Exercise goal
Though the records contain pictures, copy none of them; repeat exactly the lines from the one with "Task: Open the List of current GSA BPAs link" to the end.

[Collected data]
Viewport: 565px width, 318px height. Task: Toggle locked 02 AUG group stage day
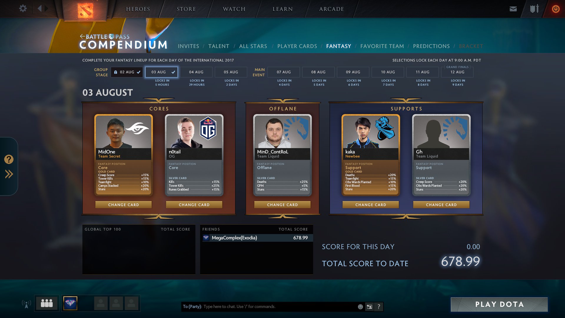(126, 72)
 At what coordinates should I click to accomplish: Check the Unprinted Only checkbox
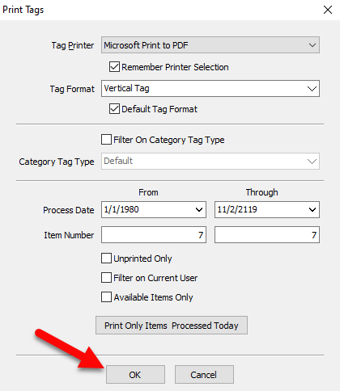pyautogui.click(x=106, y=258)
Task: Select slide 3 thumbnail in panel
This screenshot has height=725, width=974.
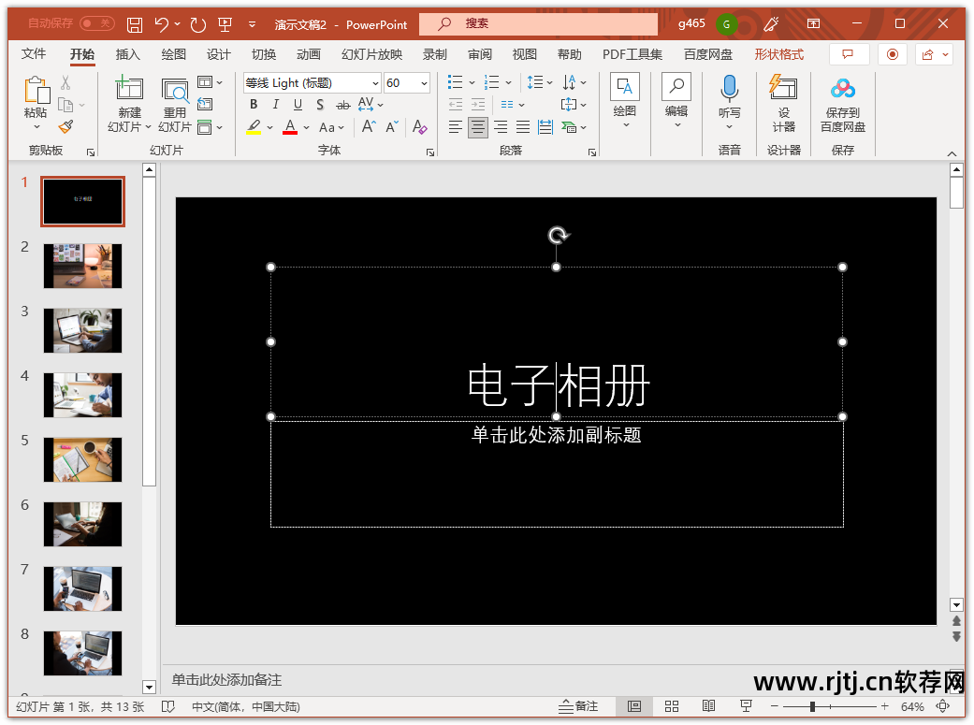Action: [82, 329]

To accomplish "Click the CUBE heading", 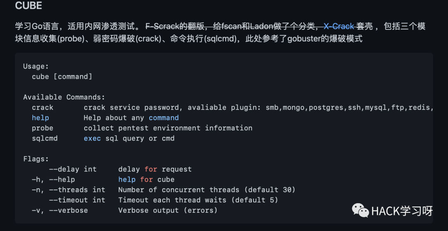I will tap(29, 6).
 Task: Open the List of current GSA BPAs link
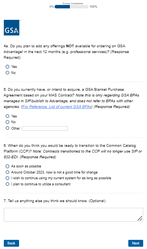point(57,107)
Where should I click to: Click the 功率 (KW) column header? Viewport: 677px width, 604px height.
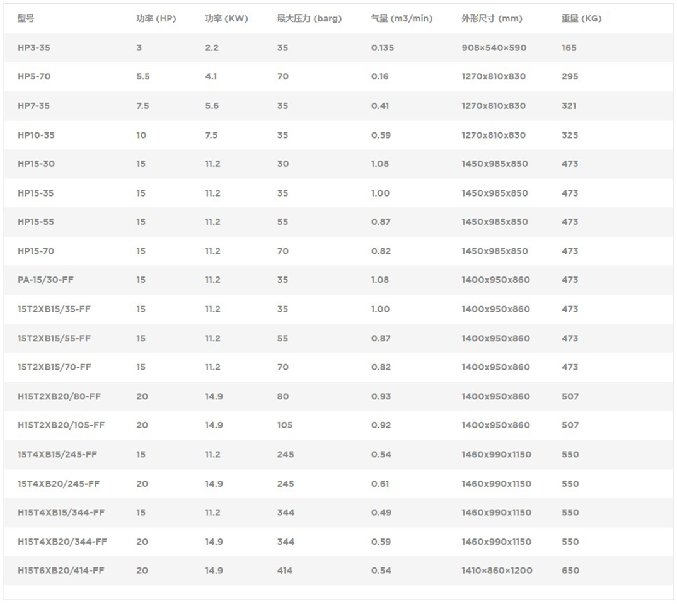point(226,19)
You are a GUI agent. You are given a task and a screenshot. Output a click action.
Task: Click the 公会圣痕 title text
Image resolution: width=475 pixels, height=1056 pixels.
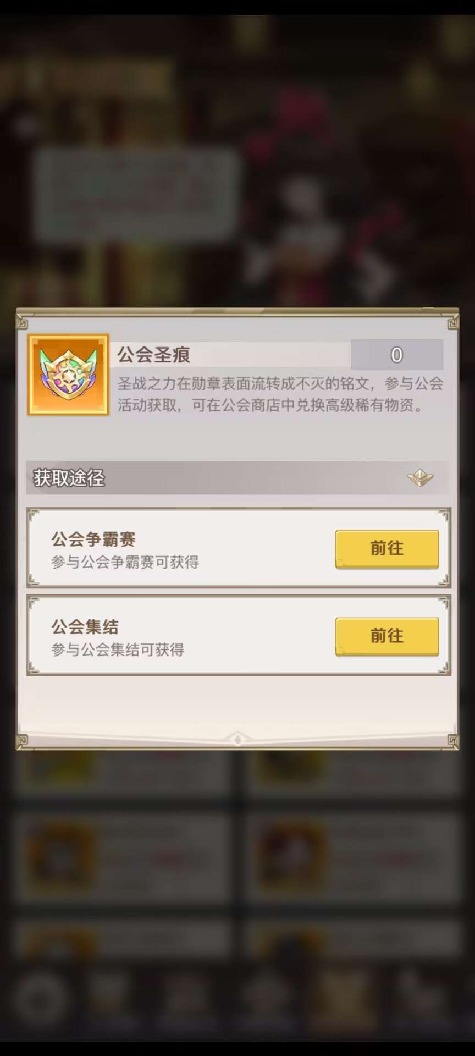pos(154,355)
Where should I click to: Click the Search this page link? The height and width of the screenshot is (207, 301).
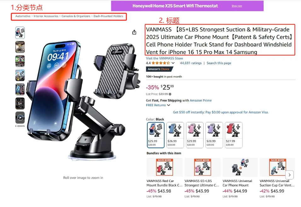tap(219, 63)
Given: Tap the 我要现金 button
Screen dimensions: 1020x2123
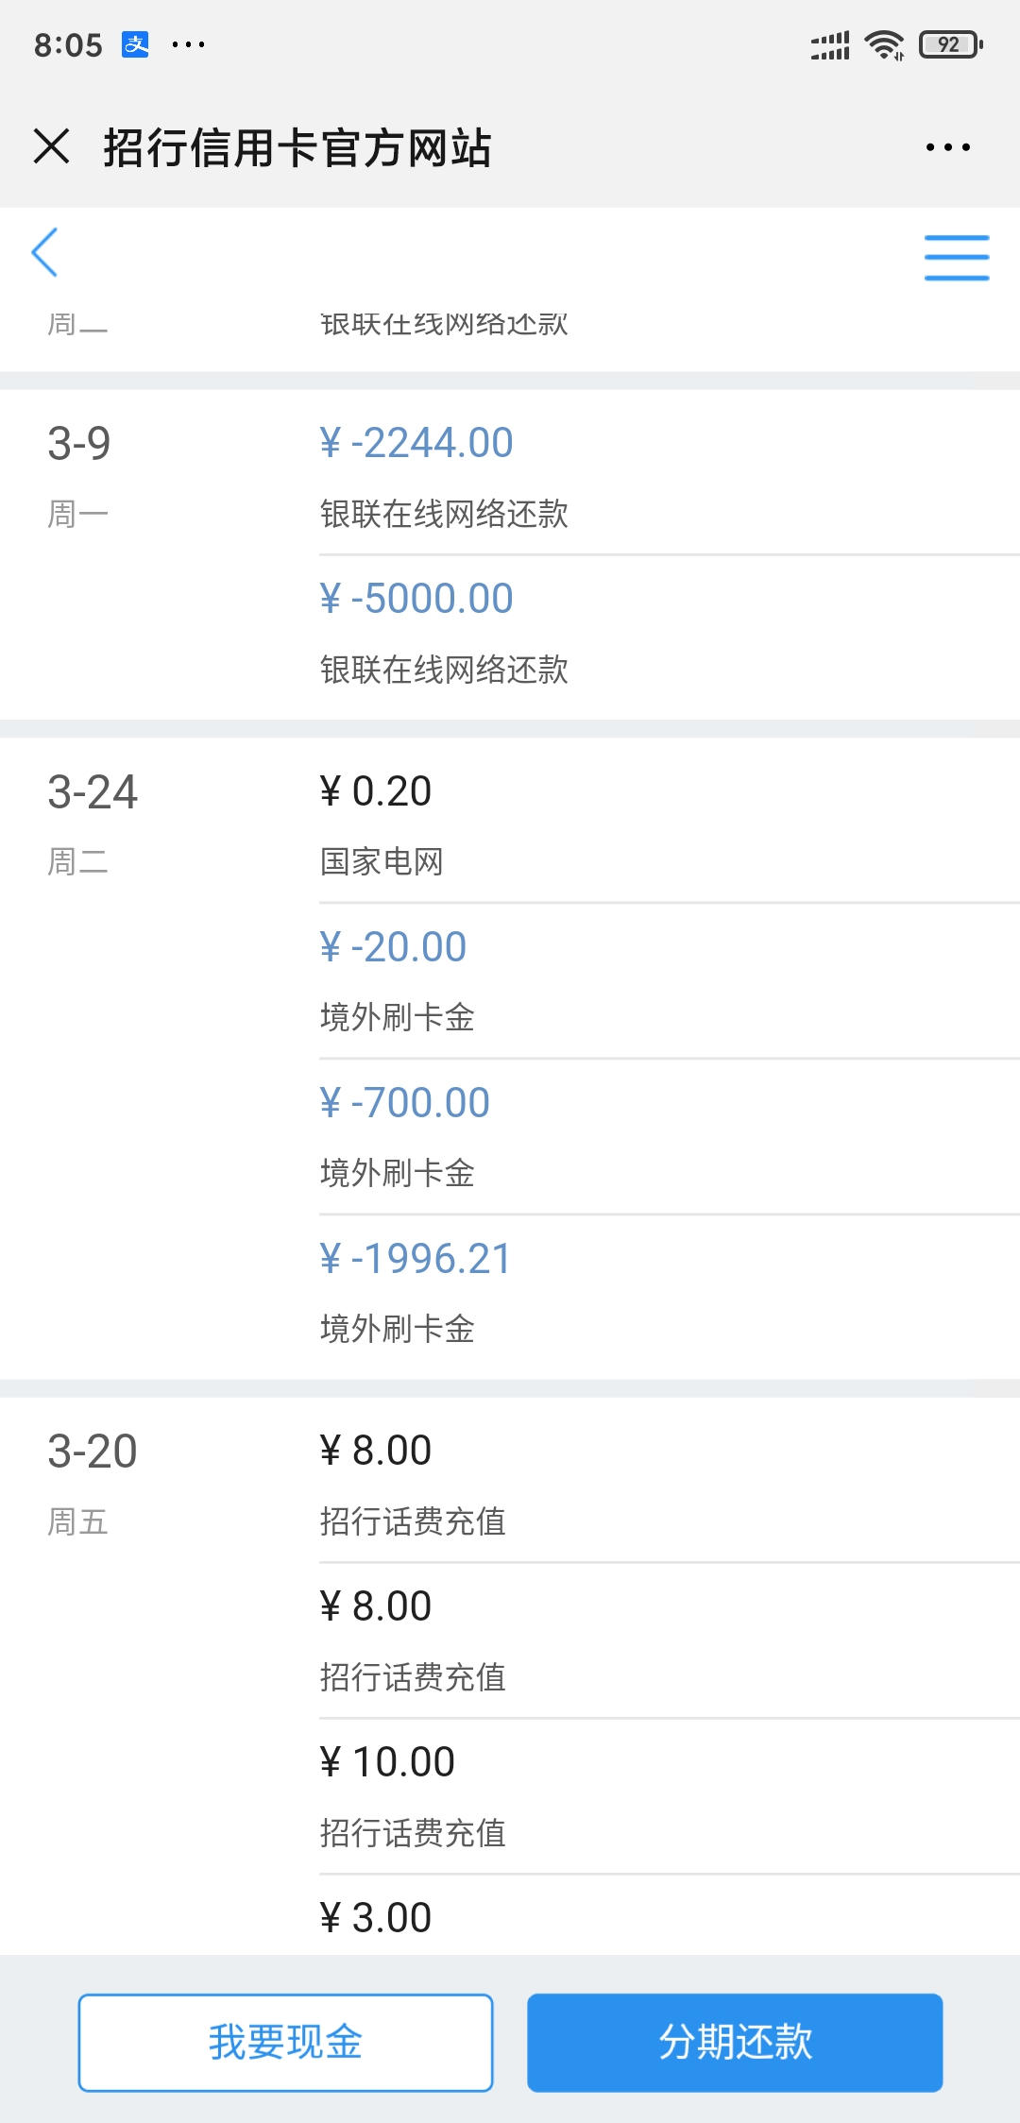Looking at the screenshot, I should point(285,2043).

Expected answer
 Task: Open the List of current GSA BPAs link
point(57,107)
Where should I click to: Click the 功率 (KW) column header? Viewport: 677px width, 604px height.
point(226,19)
You are a GUI agent. You are given a task and a screenshot. Output a click action.
Task: Click the 公会圣痕 title text
Image resolution: width=475 pixels, height=1056 pixels.
pos(154,355)
Where should I click to: Click the Search this page link? The height and width of the screenshot is (207, 301).
tap(219, 63)
Given: Tap the 我要现金 button
Screen dimensions: 1020x2123
Looking at the screenshot, I should point(285,2043).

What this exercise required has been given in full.